We still need a lot more data before we can make confident statements about surface speeds in 20th-century tennis. (You can help us get there by charting some matches!) But as we gather more information, we’re able to better illustrate how the surfaces have become less unique over the years.

]]>We’ve learned over the last several years that human line-calling is pretty darn good, so players don’t turn to Hawkeye that often. At the Australian Open this year, men challenged fewer than nine calls per match–well under three per set or, put another way, less than 1.5 challenges per player per set. Even at that low rate of fewer than once per thirty points, players are usually wrong. Only about one in three calls are overturned.

So while challenges are technically scarce, they aren’t *that *scarce. It’s a rare match in which a player challenges so often *and* is so frequently incorrect that he runs out. That said, it does happen, and while running out of challenges is low-probability, it’s very high risk. Getting a call overturned at a crucial moment could be the difference between winning and losing a tight match. Most of the time, challenges seem worthless, but in certain circumstances, they can be very valuable indeed.

Just how valuable? That’s what I hope to figure out. To do so, we’ll need to estimate the frequency with which players miss opportunities to overturn line calls because they’ve exhausted their challenges, and we’ll need to calculate the potential impact of failing to overturn those calls.

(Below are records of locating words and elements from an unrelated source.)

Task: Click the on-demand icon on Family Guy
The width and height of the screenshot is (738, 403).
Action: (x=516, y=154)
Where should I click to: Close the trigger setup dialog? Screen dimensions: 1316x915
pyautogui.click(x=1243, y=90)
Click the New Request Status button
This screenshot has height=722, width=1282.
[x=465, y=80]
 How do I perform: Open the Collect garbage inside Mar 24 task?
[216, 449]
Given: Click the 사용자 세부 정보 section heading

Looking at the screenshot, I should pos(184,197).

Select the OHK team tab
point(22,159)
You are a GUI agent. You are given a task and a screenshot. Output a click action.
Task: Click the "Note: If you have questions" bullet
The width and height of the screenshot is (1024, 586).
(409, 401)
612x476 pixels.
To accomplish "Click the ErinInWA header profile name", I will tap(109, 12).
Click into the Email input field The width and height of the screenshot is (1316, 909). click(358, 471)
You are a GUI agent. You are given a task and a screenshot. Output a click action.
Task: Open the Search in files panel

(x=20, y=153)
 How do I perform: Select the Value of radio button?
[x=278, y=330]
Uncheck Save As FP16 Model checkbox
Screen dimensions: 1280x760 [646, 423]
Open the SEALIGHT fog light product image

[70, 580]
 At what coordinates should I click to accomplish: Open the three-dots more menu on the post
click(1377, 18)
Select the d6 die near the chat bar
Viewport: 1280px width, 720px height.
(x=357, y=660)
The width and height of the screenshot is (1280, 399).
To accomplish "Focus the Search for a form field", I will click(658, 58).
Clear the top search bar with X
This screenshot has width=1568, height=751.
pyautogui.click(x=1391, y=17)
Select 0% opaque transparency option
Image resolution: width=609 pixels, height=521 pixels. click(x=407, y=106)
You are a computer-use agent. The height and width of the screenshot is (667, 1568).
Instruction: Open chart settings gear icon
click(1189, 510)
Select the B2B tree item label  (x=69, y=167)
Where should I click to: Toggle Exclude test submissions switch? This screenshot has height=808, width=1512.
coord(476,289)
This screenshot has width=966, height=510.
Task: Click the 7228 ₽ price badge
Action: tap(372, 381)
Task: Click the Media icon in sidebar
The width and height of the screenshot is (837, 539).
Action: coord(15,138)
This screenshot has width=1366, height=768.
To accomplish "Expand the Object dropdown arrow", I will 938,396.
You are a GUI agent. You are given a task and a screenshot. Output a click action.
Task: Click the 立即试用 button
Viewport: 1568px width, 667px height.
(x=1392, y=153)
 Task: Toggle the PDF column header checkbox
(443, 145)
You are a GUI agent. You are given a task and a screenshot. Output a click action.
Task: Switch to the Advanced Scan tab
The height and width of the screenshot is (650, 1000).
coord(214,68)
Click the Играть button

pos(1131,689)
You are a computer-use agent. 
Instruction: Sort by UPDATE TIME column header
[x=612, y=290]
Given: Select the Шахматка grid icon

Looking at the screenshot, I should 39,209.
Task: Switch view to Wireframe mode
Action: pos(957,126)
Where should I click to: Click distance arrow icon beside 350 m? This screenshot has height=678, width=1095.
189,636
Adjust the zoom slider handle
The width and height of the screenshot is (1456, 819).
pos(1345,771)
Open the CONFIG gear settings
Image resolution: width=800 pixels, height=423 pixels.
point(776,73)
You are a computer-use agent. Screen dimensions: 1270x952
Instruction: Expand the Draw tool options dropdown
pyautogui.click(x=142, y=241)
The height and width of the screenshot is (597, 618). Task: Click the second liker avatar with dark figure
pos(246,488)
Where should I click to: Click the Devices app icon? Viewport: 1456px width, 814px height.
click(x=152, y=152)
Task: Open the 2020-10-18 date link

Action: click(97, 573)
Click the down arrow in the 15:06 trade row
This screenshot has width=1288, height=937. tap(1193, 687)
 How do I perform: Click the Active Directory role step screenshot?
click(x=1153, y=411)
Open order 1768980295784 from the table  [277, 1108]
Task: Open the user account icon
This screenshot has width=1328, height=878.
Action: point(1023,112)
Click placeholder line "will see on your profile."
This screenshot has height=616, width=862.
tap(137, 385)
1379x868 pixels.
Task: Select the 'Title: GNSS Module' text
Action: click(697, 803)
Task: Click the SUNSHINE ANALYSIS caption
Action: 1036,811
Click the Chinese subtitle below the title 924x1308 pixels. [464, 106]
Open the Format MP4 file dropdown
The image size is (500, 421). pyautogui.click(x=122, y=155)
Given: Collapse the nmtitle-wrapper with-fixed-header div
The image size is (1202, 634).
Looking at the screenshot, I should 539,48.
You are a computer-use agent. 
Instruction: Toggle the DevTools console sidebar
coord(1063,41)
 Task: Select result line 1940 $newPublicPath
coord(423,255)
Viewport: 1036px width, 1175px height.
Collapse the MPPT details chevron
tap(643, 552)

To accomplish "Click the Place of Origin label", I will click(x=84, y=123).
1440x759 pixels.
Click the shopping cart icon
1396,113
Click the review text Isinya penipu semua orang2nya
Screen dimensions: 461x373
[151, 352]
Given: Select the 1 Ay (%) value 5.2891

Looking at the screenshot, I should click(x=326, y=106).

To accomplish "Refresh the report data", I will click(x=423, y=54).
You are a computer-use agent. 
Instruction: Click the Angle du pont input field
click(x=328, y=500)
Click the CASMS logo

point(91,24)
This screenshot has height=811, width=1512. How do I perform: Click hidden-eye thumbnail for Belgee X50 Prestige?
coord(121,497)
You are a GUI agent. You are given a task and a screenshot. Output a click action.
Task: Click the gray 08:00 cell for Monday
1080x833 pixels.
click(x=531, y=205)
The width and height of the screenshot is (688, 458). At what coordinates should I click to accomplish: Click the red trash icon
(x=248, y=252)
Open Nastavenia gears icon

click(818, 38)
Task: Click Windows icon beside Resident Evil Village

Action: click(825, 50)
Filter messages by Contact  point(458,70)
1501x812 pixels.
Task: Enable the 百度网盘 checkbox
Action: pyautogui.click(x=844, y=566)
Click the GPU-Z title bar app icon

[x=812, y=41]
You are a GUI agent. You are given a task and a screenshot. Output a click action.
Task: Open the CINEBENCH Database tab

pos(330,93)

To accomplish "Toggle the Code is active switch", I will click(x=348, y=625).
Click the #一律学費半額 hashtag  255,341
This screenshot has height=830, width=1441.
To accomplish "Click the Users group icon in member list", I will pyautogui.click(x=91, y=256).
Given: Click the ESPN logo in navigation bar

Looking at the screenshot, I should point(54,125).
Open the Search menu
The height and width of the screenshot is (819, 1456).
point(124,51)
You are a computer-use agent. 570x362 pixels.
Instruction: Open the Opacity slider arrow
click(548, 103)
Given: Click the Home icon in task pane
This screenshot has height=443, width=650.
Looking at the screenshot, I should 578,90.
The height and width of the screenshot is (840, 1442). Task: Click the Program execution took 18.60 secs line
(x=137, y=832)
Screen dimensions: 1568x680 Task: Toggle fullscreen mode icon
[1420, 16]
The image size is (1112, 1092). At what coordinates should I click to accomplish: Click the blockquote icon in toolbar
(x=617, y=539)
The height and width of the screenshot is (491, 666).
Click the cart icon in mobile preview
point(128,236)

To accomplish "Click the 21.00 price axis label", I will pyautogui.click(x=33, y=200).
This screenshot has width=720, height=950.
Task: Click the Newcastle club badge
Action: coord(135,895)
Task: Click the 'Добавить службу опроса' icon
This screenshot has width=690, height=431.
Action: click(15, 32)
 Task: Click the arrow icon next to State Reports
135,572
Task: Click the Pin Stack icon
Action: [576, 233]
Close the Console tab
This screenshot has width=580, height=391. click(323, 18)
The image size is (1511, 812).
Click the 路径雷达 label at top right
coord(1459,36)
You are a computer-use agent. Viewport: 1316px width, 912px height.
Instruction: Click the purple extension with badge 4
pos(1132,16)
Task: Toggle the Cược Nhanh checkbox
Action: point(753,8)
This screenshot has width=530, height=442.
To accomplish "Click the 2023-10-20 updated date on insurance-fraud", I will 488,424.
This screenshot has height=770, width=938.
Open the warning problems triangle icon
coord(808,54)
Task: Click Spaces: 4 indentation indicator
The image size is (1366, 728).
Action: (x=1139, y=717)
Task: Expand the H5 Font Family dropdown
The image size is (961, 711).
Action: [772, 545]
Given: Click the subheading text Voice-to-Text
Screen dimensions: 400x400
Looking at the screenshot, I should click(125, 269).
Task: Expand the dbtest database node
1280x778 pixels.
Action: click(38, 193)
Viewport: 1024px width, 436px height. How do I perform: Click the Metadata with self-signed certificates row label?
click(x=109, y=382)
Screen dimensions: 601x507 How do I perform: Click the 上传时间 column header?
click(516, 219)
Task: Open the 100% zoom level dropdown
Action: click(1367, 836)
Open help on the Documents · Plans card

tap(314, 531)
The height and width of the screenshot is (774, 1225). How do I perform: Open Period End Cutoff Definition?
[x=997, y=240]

A few notes before we get any further. The extra challenge awarded to each player at the beginning of a tiebreak would make the analysis much more daunting, so I’ve ignored both that extra challenge and points played in tiebreaks. I suspect it has little effect on the results. I’ve limited this analysis to the ATP, since men challenge more frequently and get calls overturned more often. And finally, this is a very complex, sprawling subject, so we often have to make simplifying assumptions or plug in educated guesses where data isn’t available.

**Running out of challenges**

The Australian Open data mentioned above is typical for ATP challenges. It is very similar to a subset of Match Charting Project data, suggesting that both challenge frequency and accuracy are about the same across the tour as they are in Melbourne.

Let’s assume that each player challenges a call roughly once every sixty points, or 1.7%. Given an approximate success rate of 30%, each player makes an incorrect challenge on about 1.2% of points and a correct challenge on 0.5% of points. Later on, I’ll introduce a different set of assumptions so we can see what different parameters do to the results.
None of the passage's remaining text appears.